What to produce = What lines of the material below hold the string "navigation"? Copy them out.

Supplied material =

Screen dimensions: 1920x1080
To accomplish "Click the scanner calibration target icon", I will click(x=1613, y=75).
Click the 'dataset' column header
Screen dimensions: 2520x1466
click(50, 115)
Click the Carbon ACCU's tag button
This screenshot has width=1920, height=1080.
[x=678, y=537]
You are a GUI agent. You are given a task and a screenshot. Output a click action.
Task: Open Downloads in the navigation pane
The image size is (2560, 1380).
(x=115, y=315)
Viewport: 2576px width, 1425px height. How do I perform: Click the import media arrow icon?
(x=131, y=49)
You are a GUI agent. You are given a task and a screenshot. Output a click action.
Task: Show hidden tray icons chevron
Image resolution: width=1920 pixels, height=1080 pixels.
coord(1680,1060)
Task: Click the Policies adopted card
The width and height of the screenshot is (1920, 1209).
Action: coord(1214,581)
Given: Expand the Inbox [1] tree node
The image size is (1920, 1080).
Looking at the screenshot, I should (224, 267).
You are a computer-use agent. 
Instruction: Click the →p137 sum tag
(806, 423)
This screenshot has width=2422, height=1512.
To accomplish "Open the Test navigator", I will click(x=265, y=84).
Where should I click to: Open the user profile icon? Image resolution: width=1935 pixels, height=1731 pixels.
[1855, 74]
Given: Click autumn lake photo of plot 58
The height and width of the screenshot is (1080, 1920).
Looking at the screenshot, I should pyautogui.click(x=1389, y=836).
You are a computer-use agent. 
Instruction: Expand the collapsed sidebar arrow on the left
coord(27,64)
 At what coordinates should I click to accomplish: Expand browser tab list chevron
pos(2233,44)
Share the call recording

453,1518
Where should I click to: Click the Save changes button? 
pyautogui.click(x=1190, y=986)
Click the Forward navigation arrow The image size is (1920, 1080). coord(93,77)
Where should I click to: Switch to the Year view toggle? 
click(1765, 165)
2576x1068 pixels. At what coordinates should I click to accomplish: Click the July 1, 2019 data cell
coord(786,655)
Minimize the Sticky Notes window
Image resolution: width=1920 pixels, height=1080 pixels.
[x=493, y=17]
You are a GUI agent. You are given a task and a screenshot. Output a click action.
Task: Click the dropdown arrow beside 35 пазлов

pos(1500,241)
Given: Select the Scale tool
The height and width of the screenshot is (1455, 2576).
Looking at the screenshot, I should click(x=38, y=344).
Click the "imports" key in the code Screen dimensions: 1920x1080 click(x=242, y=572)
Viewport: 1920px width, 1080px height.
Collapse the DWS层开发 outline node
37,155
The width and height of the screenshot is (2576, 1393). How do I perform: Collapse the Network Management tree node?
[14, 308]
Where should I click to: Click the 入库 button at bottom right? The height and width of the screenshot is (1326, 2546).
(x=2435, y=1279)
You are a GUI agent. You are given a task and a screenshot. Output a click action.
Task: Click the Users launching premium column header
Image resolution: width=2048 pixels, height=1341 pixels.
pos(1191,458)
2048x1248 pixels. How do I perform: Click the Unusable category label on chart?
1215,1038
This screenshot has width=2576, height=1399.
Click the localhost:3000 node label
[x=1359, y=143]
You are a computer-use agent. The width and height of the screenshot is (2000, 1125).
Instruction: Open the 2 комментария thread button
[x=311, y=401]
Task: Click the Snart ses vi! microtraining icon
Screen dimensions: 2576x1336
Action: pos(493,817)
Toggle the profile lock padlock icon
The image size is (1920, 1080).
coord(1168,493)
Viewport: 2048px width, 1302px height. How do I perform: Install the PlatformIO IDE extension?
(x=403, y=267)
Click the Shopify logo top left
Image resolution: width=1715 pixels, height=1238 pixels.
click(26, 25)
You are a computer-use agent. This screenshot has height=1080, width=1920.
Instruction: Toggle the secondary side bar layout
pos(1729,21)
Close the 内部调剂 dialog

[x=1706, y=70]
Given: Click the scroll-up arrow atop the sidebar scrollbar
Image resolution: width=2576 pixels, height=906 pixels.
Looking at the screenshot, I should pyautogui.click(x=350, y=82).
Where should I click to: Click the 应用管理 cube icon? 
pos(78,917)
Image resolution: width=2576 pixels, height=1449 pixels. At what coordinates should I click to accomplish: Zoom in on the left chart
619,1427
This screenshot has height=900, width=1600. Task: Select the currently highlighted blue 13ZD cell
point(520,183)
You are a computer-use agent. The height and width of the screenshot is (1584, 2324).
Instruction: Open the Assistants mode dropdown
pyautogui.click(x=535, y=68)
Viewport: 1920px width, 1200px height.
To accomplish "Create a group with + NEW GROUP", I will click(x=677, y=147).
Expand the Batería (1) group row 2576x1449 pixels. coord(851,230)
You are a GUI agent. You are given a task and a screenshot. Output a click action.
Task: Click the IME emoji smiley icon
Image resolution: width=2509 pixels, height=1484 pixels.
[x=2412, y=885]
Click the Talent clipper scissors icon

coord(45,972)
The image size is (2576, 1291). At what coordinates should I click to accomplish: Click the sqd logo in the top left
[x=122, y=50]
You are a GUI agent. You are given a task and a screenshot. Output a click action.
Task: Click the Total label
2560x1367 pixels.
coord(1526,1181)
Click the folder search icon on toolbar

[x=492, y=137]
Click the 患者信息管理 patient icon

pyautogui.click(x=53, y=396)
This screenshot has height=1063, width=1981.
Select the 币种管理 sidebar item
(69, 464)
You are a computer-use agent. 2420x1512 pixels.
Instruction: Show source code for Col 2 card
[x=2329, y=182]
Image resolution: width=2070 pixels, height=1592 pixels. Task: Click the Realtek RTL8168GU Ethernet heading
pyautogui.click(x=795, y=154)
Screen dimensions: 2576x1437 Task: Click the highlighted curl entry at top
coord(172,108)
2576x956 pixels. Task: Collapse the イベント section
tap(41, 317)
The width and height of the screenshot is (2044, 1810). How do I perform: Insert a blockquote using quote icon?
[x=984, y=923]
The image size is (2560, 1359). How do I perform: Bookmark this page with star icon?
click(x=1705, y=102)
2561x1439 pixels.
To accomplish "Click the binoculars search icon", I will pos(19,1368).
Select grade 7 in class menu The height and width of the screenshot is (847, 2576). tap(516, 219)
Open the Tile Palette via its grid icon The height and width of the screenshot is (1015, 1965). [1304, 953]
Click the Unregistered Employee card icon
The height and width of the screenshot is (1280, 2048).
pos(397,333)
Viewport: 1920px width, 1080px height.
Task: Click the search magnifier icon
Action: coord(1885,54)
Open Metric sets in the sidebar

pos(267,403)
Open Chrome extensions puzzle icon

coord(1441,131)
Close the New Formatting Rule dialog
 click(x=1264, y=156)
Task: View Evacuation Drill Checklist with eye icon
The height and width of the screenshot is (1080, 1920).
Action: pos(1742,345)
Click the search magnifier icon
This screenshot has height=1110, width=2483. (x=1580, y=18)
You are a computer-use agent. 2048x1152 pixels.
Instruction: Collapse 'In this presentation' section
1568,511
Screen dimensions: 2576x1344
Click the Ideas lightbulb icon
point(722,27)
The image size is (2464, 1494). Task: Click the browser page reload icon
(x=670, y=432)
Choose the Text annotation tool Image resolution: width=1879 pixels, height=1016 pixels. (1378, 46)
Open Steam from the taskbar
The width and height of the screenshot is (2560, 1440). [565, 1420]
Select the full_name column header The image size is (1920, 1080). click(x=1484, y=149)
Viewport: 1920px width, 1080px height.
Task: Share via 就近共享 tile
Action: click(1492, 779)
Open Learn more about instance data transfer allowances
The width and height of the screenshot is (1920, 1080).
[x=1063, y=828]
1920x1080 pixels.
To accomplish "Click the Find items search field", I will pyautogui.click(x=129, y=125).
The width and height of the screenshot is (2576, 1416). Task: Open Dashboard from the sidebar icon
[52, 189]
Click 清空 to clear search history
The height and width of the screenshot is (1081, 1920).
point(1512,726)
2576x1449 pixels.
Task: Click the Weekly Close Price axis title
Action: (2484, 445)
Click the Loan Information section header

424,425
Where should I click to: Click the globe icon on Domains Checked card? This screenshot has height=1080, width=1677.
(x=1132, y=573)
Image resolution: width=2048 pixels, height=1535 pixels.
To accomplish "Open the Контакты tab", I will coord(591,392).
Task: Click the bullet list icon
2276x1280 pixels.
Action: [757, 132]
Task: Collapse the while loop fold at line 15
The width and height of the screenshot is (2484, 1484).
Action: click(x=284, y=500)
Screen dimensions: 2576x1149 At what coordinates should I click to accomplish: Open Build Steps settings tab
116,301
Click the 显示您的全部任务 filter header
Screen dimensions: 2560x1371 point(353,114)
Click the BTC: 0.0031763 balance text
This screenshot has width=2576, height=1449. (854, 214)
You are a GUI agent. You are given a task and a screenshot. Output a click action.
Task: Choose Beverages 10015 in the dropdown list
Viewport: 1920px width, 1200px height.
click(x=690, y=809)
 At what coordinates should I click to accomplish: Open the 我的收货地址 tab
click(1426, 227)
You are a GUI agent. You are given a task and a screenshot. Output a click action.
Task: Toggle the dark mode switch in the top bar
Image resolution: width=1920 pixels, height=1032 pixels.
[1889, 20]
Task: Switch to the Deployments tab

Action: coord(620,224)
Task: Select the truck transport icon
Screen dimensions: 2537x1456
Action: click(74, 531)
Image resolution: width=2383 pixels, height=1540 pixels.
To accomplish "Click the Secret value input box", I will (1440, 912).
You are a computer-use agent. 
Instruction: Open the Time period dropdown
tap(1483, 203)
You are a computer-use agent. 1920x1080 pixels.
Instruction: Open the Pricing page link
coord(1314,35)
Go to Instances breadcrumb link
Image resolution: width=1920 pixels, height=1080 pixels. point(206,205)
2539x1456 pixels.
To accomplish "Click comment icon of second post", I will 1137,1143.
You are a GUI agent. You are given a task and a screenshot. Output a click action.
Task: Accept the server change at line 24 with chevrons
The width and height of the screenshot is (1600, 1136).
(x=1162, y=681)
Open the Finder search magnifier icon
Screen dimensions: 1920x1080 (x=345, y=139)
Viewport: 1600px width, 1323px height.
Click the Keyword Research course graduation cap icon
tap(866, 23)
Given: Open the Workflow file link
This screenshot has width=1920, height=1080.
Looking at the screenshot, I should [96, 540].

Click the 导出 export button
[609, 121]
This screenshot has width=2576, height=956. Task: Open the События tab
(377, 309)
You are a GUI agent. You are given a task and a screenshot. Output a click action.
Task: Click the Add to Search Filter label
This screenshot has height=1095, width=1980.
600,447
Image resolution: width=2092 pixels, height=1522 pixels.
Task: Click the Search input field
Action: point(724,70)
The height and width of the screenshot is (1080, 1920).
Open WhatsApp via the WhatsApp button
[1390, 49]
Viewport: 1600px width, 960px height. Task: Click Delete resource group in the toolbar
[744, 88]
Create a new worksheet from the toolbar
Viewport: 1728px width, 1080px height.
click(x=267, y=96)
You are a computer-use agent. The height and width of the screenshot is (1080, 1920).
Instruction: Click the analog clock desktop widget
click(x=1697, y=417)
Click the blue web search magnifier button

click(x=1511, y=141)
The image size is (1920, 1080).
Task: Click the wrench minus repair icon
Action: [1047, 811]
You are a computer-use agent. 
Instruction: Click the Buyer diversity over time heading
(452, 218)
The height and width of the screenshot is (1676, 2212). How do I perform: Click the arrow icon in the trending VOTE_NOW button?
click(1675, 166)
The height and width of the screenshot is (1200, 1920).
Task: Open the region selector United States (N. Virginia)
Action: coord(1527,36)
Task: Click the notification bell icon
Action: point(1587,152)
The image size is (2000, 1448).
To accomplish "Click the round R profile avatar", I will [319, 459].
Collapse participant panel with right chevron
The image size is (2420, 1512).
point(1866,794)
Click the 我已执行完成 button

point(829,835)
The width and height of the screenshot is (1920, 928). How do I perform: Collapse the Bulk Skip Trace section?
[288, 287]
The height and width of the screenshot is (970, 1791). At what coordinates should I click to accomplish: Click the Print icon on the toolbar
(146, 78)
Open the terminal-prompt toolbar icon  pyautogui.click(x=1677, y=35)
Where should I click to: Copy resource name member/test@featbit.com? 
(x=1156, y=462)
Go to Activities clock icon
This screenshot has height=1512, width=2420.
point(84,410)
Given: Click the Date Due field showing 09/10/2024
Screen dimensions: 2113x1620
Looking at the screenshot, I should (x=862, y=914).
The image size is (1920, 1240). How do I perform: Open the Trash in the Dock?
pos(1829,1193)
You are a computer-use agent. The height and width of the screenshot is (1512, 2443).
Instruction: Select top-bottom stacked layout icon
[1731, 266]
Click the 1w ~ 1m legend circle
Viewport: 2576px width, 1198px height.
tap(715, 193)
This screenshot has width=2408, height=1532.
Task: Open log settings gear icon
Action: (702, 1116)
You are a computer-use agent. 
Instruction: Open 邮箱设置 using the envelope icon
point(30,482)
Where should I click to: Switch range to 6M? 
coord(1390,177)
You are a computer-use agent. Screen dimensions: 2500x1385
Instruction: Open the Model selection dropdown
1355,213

Solved exercise =
Task: Open Downloads in the navigation pane
Click the Forward navigation arrow The image size is (1920, 1080). coord(93,77)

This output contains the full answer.